陳媛被自己編的故事弄得心裡酸酸的,她覺得這回事情好像真的發生在自己身上一樣,只不過不知道是哪一輩子,但是那種痛楚卻很真實。
如果可以選擇,陳媛寧願有這樣一個貧窮但溫馨的家庭,而不是自己經歷的那場親生母親殺死父親的噩夢。
想想都覺得不寒而慄,母親的鮮血,臨終前的那些話,一字一句都好像針紮在陳媛的心裡。
白遲遲,都是你,都是你的瞎子老媽,纔會導致我的家這樣分崩離析,悲慘收場!
陳媛一邊想着那個災區的故事,一邊想着自己的親身經歷,畫面交錯,光怪陸離。
但是,有一樣,陳媛從來都沒有懷疑過,那就是毀掉白遲遲,讓她身不如死,痛不欲生纔是自己的目的。
一切都是爲了那個目的做的鋪墊,編故事也好,受傷也好,都不過是計劃的一部分而已。
“清姐夫,謝謝你這麼說,我何德何能,可以讓你們一家人對我這樣關愛!”陳媛抽泣着。
司徒清看着她的淚水,心疼的說:“你總是這麼謙虛,媛媛,別忘了,你可是我的救命恩人!別的都不說,就這一條,已經夠我償還一輩子的了!”

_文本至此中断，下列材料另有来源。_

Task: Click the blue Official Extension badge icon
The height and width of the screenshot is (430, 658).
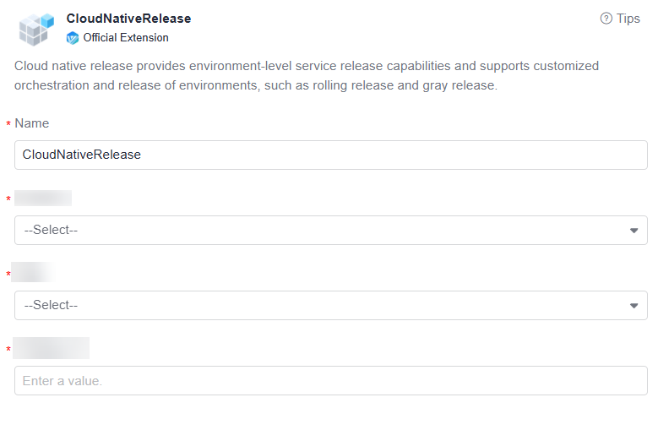Action: click(73, 38)
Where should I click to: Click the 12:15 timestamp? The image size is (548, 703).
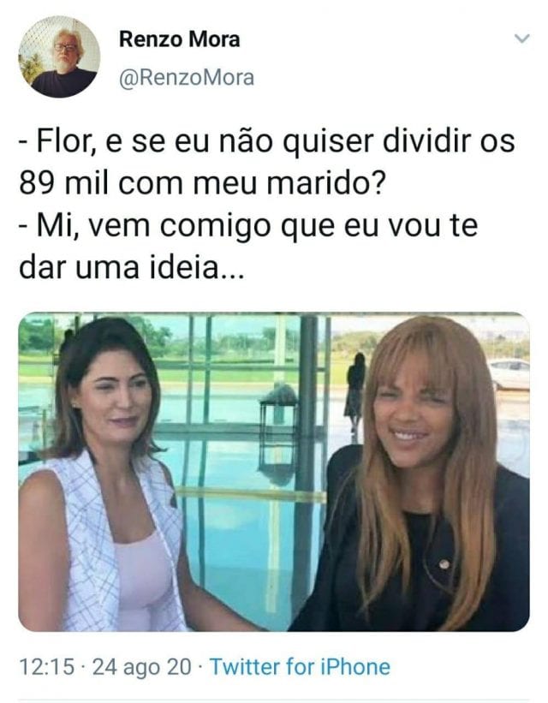pos(46,667)

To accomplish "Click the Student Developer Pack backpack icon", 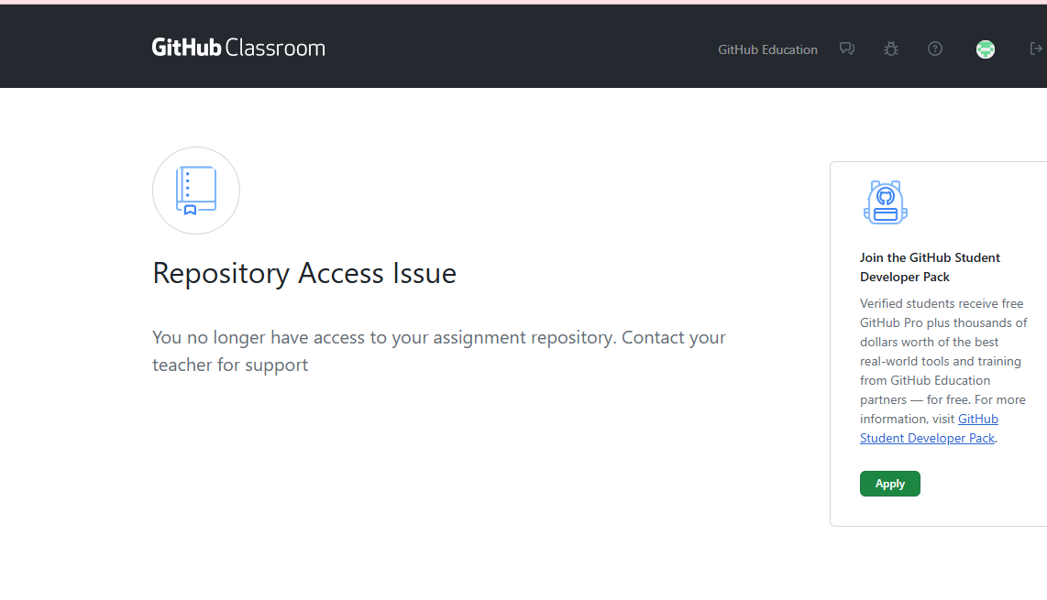I will (x=885, y=202).
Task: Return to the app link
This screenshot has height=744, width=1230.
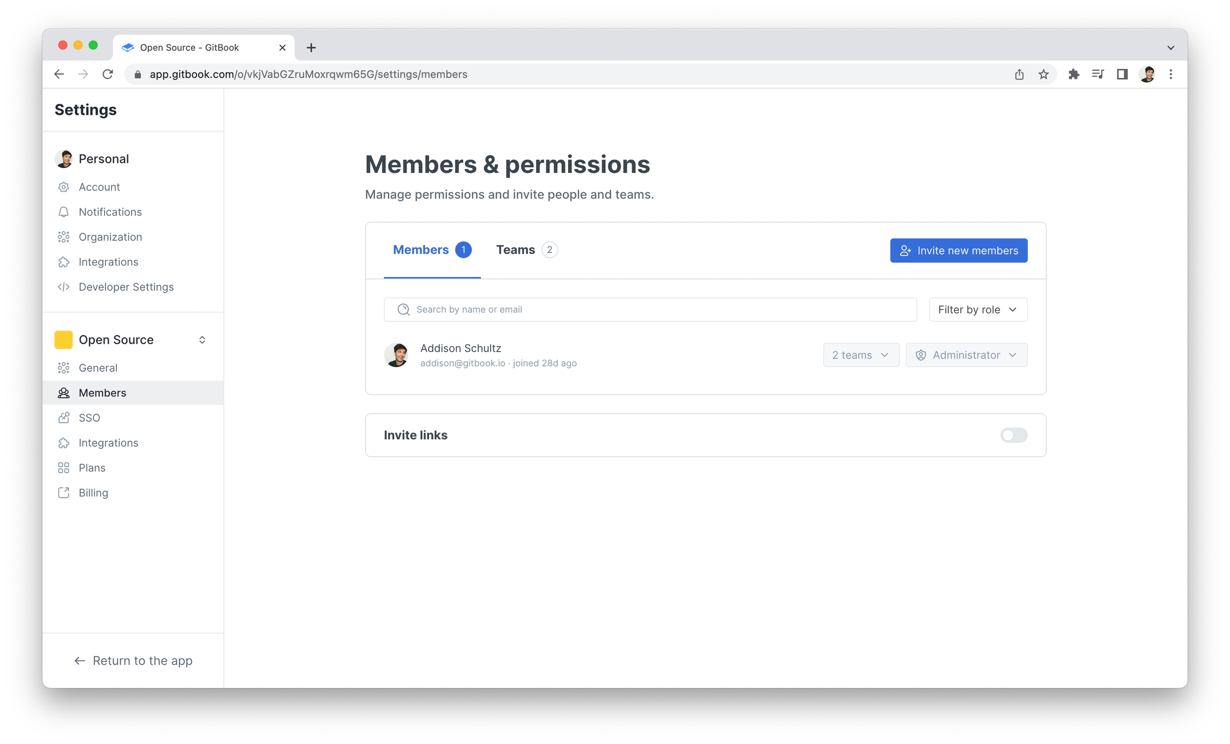Action: 133,660
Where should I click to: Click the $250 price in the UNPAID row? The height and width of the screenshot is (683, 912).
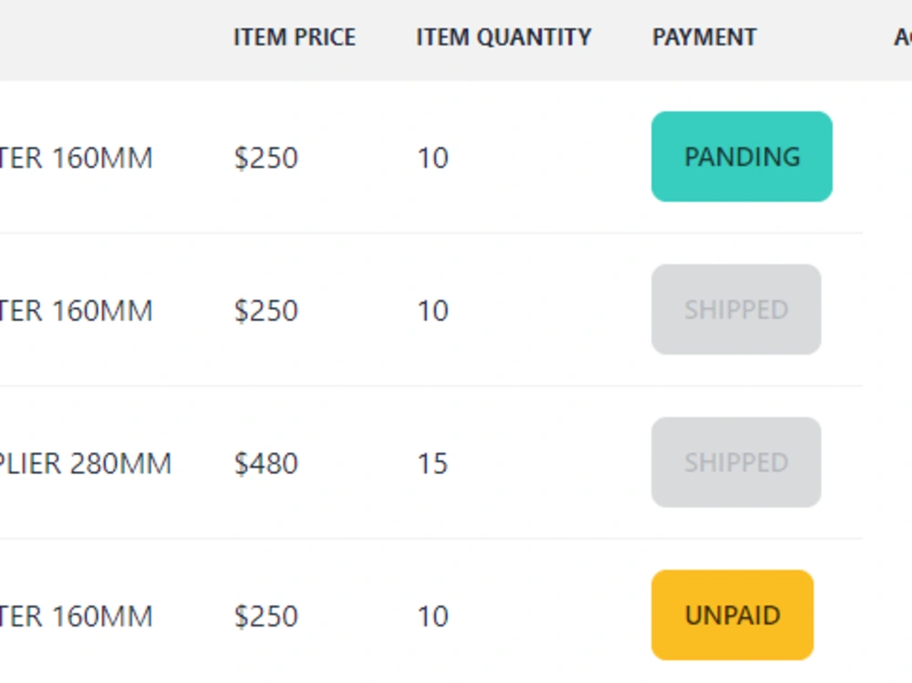pos(265,616)
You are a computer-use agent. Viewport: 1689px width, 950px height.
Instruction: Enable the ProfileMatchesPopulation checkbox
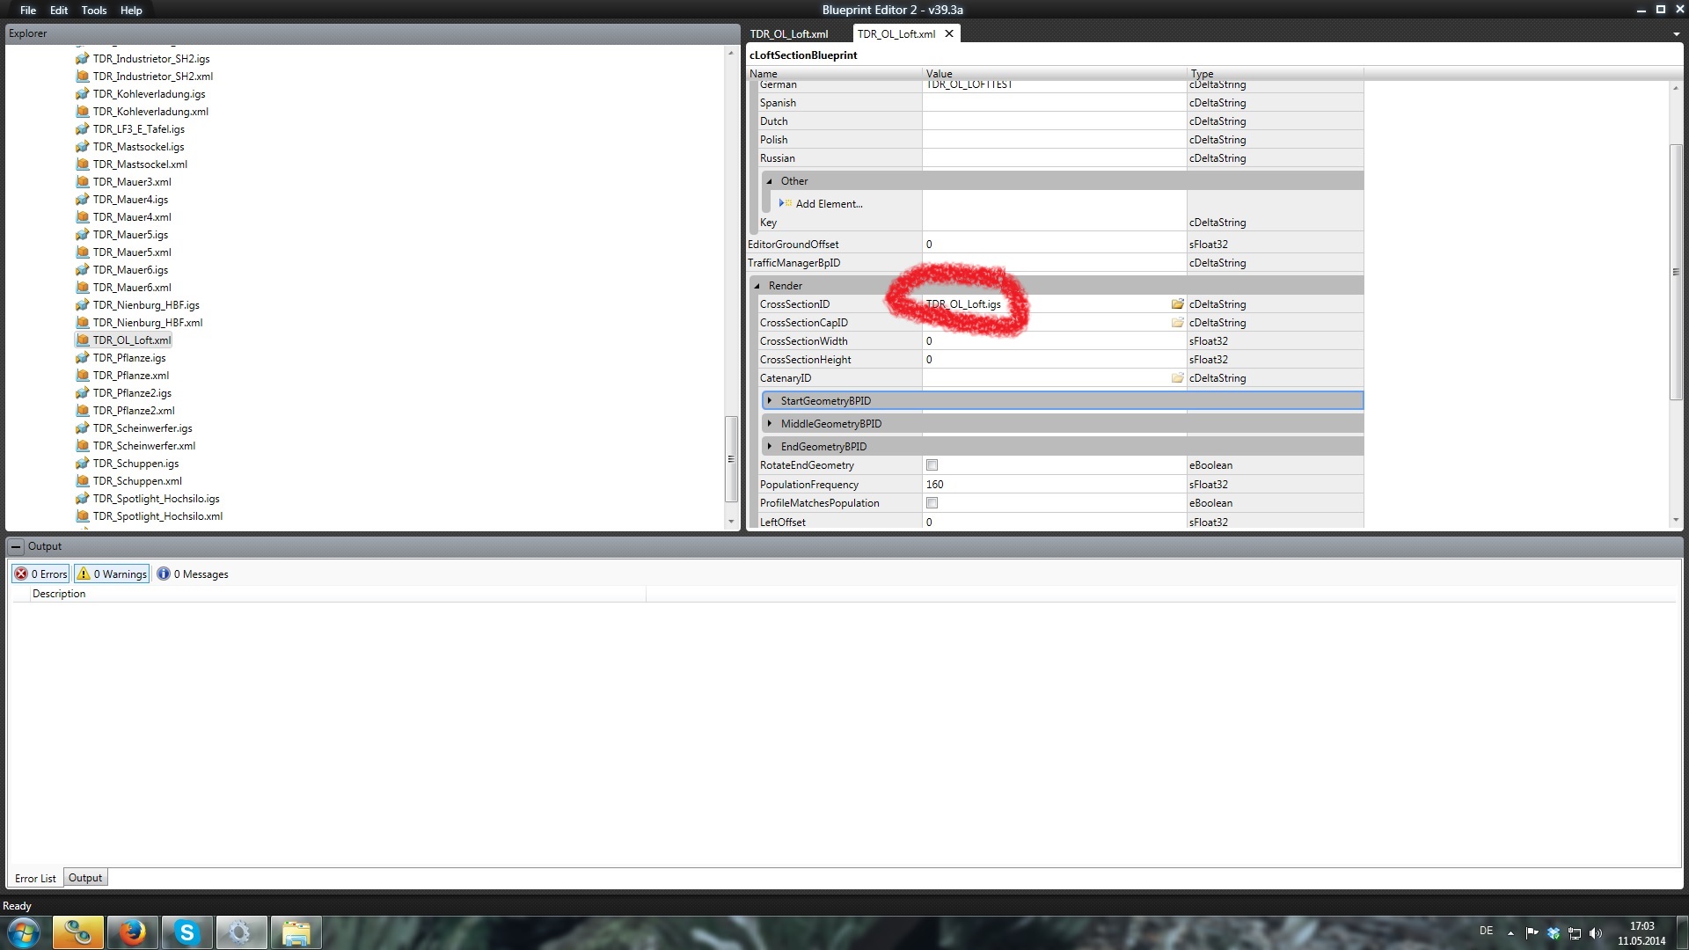coord(932,503)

“清姐夫,那也是時間地點湊巧而已,換成別人一樣可以救你的!”陳媛眼睛裡流露出一些羞澀,好像司徒清的話並不讓她感到自豪,反而有些難爲情。
司徒清看着她的模樣,情不自禁的伸手抹去了她臉上的淚水,小聲的說:“媛媛,就算是巧合,那也是上天安排的!你這麼可愛善良,我不對你好,會遭到天譴的!”
當司徒清的手指頭觸碰到陳媛的臉頰時,她就跟觸電一樣抖了一下,很明顯。
不過,司徒清的動作很快,他收回了手才說了那番話。
“清姐夫,我真的覺得承受不起你們這樣的好,我,我,我不知道該怎麼說纔好!”陳媛的目光變得有些閃爍起來,好像不敢去看司徒清的眼睛似的。
“媛媛,再這麼說我可真的要生氣了!你從此以後就把自己當成我的妹妹,有什麼要求都可以提出來,我盡最大能力滿足!”司徒清把手放在陳媛的肩頭,向下壓了壓。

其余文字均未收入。